• EXCERPT TO READ:
======

The long-term benefits observed were due to maintenance of the early effect, rather than any additional benefit accrued after 90 days of the initial event, with no evidence either of rebound or loss of benefit.
Findings from a 10-year follow-up analysis of the EXPRESS study suggest that urgent assessment and treatment of transient ischemic attack (TIA) or minor stroke have long-term benefits, with reductions in recurrent strokes and improved outcomes irrespective of age. Additionally, patients demonstrated an increased disability-free and quality-adjusted life expectancy, making urgent acute prevention highly cost-effective.
EXPRESS was a prospective population-based before (phase 1: April 2002-September 2004; n = 310) versus after (phase 2: October 2004-March 2007; = 281) study that assessed the effects of early assessment and treatment of TIA or minor stroke through outpatient clinics. Previously reported results showed that this method of care reduced 90-day stroke risk by 80%.
In this 10-year analysis, senior investigator Peter M. Rothwell, MD, PhD, clinical neurologist, University of Oxford, and colleagues found the number of recurrent strokes to be significantly lower in the phase 2 population compared with phase 1 (55 [20%] vs 82 [26%]; P = .048). Additionally, the 10-year risk of disabling/fatal recurrent stroke was also significantly lower in those patients treated in the phase 2 clinic (17 [6%] vs 32 [10%]; HR, 0.54 [95% CI, 0.30-0.97]; P = .036). Notably, after 90 days, neither phase group differed in terms of recurrent or disabling stroke (phase 2: HR, 0.88 [95% CI, 0.65-1.44]; P = .88; and phase 1: 0.83 [95% CI, 0.42-1.65]; P = .59).
Further, these new data show that recurrent stroke risk was directly impacted by maintenance of early benefit, rather than any additional benefit post-90 days. The study investigators also concluded that the results "suggest that other new acute treatment approaches in TIA and minor stroke that are effective in the short-term will also have the potential to have long-term benefit."
The proportions of patients alive at 10 years were similar between the 2 phases (phase 1: 158 of 310 [51%]; vs phase 2: 158 of 281 [56%]; P = .20), with the risk of death nonsignificantly reduced for those in phase 2 (HR, 0.84 [95% CI, 0.66-1.07]; P = .15). The discounted life expectancy was 5.58 years in those attending phase 1 clinic compared to 5.87 years for those in phase 2 (mean difference, 0.29 [95% CI, –0.06 to 0.66]; P = .08).
In total, 27% of those in phase 2 were disabled at 10 years compared with 36% of those in phase 1 clinic. These patients also had significantly lower risk of time to disability or death (HR, 0.74 [95% CI, 0.60-0.91]; P = .004), which remained consistent after multiple imputation for cases in which disability information was missing (HR, 0.74 [95% CI, 0.60-0.90]; P = .003). Again, investigators concluded that this benefit was attributable to the early effect of intervention, with no additional benefit after 90 days and with risk of death or disability after 90 days being similar across phases (HR, 0.94 [95% CI, 0.73-1.20]; P = .62).

======

• EXCERPTED DATA:
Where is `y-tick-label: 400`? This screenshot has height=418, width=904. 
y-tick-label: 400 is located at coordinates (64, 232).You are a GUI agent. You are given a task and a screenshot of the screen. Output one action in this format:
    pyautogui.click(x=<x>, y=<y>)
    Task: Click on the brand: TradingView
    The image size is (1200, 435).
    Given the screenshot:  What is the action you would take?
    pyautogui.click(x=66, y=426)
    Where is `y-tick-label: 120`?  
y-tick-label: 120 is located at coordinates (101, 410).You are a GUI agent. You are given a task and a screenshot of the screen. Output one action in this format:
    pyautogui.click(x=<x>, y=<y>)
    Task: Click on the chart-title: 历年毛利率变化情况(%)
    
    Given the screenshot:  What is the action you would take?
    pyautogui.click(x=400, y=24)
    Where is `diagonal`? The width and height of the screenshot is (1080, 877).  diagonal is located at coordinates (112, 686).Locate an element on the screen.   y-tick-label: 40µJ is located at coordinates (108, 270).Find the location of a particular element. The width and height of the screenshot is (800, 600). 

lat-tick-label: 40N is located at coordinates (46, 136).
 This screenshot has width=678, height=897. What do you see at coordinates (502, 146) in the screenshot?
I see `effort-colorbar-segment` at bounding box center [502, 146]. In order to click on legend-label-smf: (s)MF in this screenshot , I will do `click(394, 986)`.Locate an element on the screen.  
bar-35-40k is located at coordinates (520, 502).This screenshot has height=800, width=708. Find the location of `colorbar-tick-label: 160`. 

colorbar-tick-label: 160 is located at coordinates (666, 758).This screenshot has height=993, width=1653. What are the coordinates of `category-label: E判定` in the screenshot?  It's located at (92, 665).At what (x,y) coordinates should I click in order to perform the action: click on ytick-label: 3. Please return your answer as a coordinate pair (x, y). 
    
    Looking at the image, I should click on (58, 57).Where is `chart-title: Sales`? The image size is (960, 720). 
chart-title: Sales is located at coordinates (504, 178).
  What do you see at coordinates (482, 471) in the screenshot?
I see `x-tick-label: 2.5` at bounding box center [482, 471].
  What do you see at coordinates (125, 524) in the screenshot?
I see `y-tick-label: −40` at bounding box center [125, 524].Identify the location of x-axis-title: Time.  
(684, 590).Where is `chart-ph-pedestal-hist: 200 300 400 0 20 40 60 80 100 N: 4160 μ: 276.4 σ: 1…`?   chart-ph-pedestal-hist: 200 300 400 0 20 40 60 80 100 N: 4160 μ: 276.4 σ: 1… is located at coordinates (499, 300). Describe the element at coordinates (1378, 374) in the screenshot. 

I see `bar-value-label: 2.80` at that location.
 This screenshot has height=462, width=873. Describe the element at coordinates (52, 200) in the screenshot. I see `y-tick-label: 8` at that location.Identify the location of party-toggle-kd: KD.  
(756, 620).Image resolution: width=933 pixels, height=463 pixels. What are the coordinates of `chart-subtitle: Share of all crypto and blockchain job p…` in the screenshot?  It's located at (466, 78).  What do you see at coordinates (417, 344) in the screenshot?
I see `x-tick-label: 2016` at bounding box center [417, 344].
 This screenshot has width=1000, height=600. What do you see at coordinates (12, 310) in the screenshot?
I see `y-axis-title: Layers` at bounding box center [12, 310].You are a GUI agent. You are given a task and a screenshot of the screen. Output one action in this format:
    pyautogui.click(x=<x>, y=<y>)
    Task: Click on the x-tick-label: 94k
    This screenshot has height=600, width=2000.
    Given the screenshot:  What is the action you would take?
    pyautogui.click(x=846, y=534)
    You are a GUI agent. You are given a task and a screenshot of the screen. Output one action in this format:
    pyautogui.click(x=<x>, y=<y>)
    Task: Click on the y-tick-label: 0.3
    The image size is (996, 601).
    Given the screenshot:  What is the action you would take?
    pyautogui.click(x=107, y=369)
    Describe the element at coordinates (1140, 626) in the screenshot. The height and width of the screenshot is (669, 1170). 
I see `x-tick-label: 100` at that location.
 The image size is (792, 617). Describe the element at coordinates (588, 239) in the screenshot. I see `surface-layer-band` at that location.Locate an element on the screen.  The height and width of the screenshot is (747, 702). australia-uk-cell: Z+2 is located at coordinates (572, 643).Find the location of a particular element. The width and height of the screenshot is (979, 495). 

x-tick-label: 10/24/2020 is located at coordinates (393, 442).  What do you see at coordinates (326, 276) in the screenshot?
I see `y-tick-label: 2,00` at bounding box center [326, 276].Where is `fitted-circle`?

======

• DIRECTIONS:
**1)** Duplicate the passage on the EXPRESS study from "Further, these new" to "0.66]; P = .08).".
**2)** Answer these questions using the passage on the EXPRESS study.
(a) According to previously reported results, by what percentage did early assessment and treatment reduce 90-day stroke risk?
(b) What percentage of phase 2 patients were disabled at 10 years?
(c) What was the discounted life expectancy for patients attending the phase 1 clinic?

• RESPONSES:
**1)**
Further, these new data show that recurrent stroke risk was directly impacted by maintenance of early benefit, rather than any additional benefit post-90 days. The study investigators also concluded that the results "suggest that other new acute treatment approaches in TIA and minor stroke that are effective in the short-term will also have the potential to have long-term benefit."
The proportions of patients alive at 10 years were similar between the 2 phases (phase 1: 158 of 310 [51%]; vs phase 2: 158 of 281 [56%]; P = .20), with the risk of death nonsignificantly reduced for those in phase 2 (HR, 0.84 [95% CI, 0.66-1.07]; P = .15). The discounted life expectancy was 5.58 years in those attending phase 1 clinic compared to 5.87 years for those in phase 2 (mean difference, 0.29 [95% CI, –0.06 to 0.66]; P = .08).

**2)**
(a) 80%
(b) 27%
(c) 5.58 years